This is a powerful piece that answers the question, “What happens to believers after the non-apocalypse?” You can bet it will happen again this December.
A reporter tracks down the remnants of Harold Camping’s apocalyptic movement and finds out you don’t have to be crazy to believe something nuts.
This is a typical mindset:
He would not entertain the possibility, even hypothetically, that the date could be off. “This isn’t a prediction because a prediction has a potential for failure,” he told me.
“Even if it’s 99.9 percent, that extra .1 percent makes it not certain. It’s like the weather. If it’s 60 percent, it may or may not rain. But in this case we’re saying 100 percent it will come. God with a consuming fire is coming to bring judgment and destroy the world.”
I encountered this same certainty again and again.
It’s been noted by scholars who study apocalyptic groups that believers tend to have analytical mindsets. They’re often good at math. I met several engineers, along with a mathematics major and two financial planners. These are people adept at identifying patterns in sets of data, and the methods they used to identify patterns in the Bible were frequently impressive, even brilliant. Finding unexpected connections between verses, what believers call comparing scripture with scripture, was a way to become known in the group. The essays they wrote explaining these links could be stunningly intricate.

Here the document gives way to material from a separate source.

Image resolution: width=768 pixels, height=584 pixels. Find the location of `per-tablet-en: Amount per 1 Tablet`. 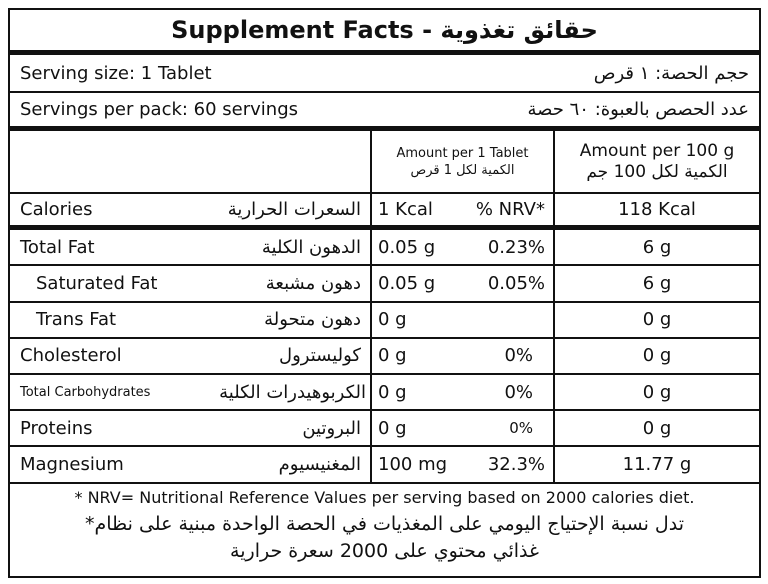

This reporter did a fine job at following through. I found a number of interesting points in here. First, these people were not dumb. They simple saw more of what there was to see. Patterns that weren’t there, connections that didn’t really connect. Paranormally inclined people do this as well. There is a similarity.
Also, I note the mention of engineers… You can see other posts where I note that engineers are not scientists. There was a bit of a bout about that. I stand by my conclusions, an engineering mind is not a scientific mind.
Note the points in here about editing the past, mistaken memories and justifying behaviors. Some even did lose faith. It might be a wake up call.
As I noted, we shall see this again later this year. Will it be interesting? Yes. Pretty? No. It will be just as sad and ugly. It’s not fair to say “I told you so.” But to recognize that humans easily fall prey to shoddy thinking. Some just get wrapped up in more serious decisions than others.